Nello scavo l’archeologo compie generalmente una serie di operazioni che
possono essere sintetizzate come segue:
1) L’archeologo individua lo strato, o unità stratigrafica, da scavare
come quello più recente. Lo strato di terreno oggetto di scavo deve cioè
coprire altri strati e non essere coperto da niente.
Per individuare lo strato da scavare occorre che l’area di scavo sia pulita. La
pulizia va eseguita con la trowel, una cazzuola di acciaio appuntita, con
spazzole, palette e anche, se necessario, con l’aiuto di un aspiratore.

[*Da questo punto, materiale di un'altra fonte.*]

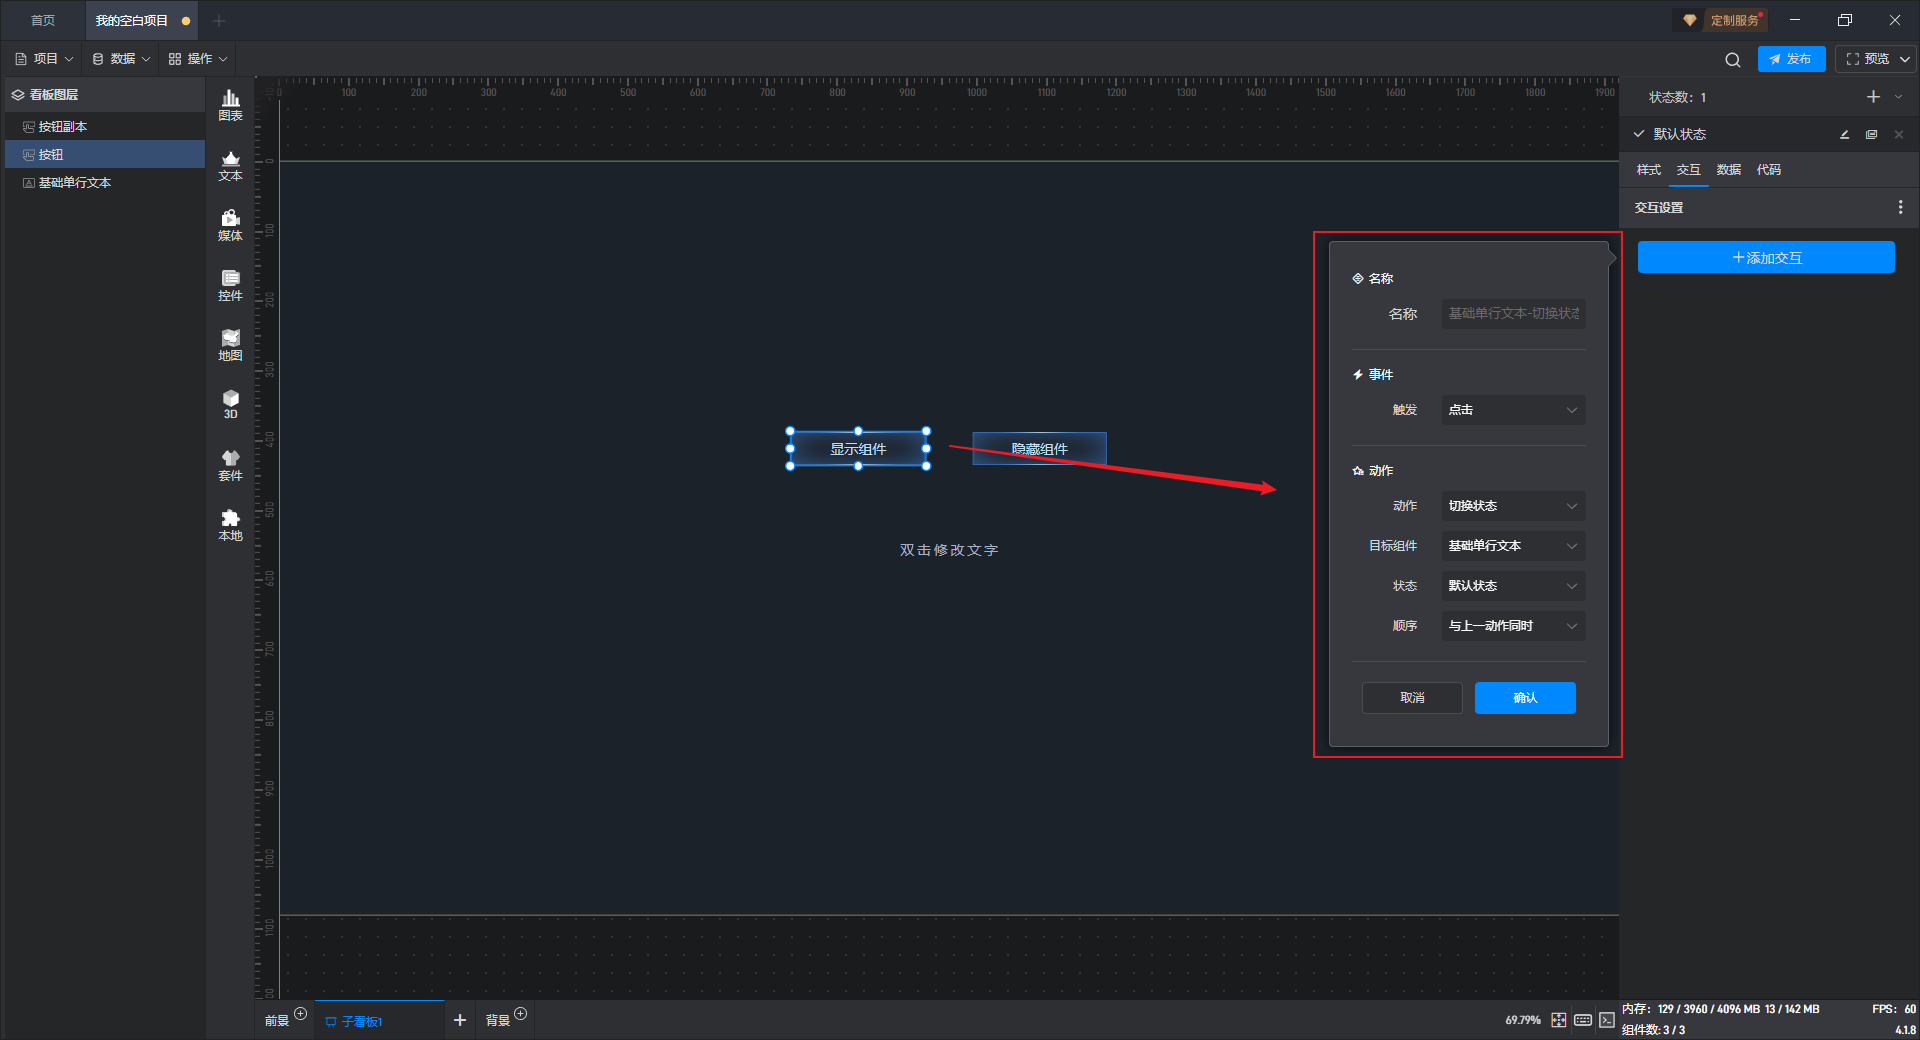
Task: Switch to the 样式 style tab
Action: tap(1648, 170)
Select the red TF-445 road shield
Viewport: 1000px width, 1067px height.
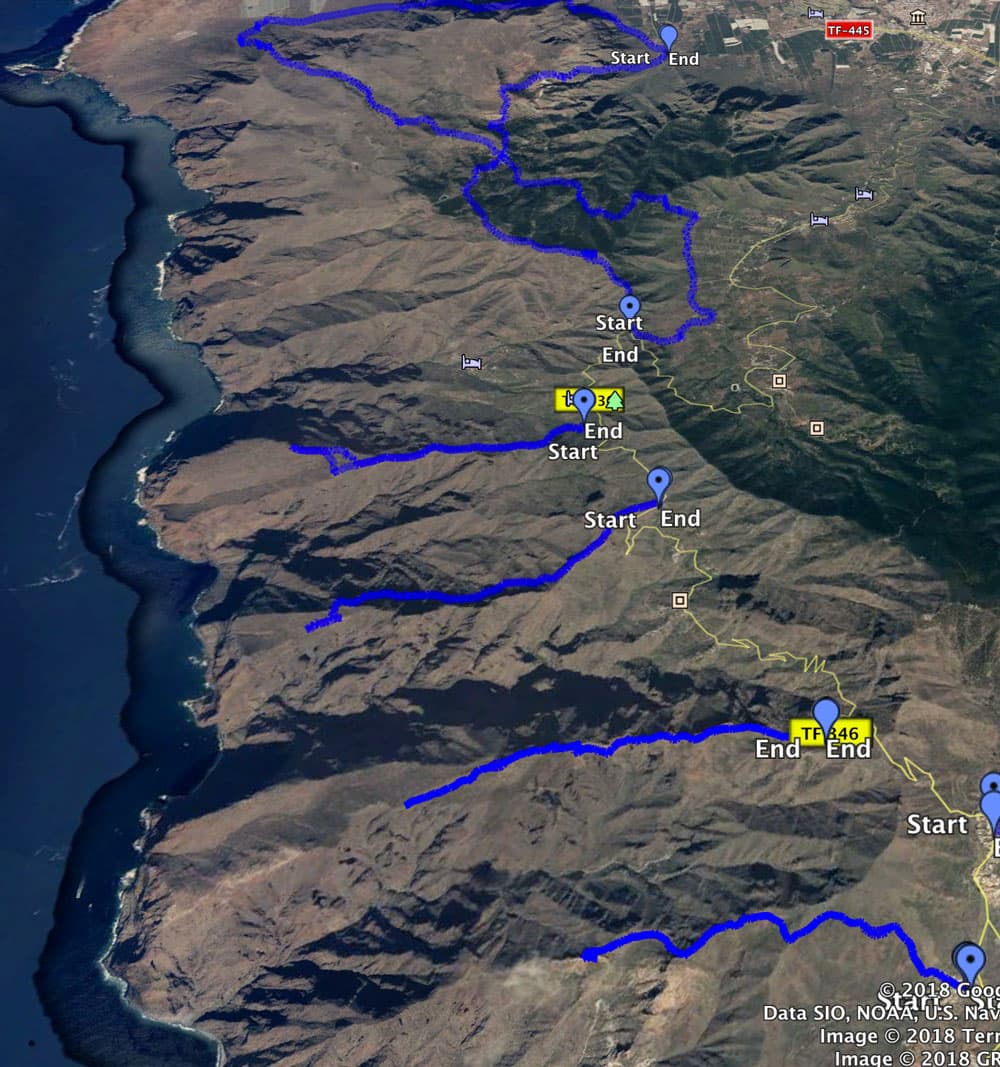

2) L’archeologo definisce l’estensione dello strato da scavare e i suoi
rapporti con gli strati vicini.
3) L’archeologo documenta lo strato da scavare tramite una pianta e
una fotografia (a colori o in bianco e nero) e assegna allo strato un
numero di riferimento.
La pianta viene generalmente eseguita in scala 1:20.
7
La fotografia riporta sempre alcuni strumenti di riferimento: un metro, una
freccia che indica il Nord geografico, una piccola lavagna in cui sono scritti
l’anno dello scavo, il nome del settore in cui ci si trova e quello dell’unità
stratigrafica che si sta fotografando.
Sia le piante sia le fotografie vengono registrate in appositi registri presenti
sullo scavo.
4) L’archeologo procede nello scavo. In questa operazione può essere
aiutato dagli operai che lavorano sul cantiere. Scavando in profondità è
necessario proteggersi la testa con un casco.
Gli strumenti che l’archeologo impiega per rimuovere il terreno cambiano a
seconda delle caratteristiche della unità stratigrafica da asportare.
- La cazzuola inglese o trowel si usa per strati di terreno sottili e incoerenti: lo
strumento permette infatti di agire con precisione. In questo caso l’archeologo
lavora in ginocchio. Esistono trowel di varie misure, ma quella maggiormente
usata è quella lunga cm 10. La trowel si usa anche per pulire i muri.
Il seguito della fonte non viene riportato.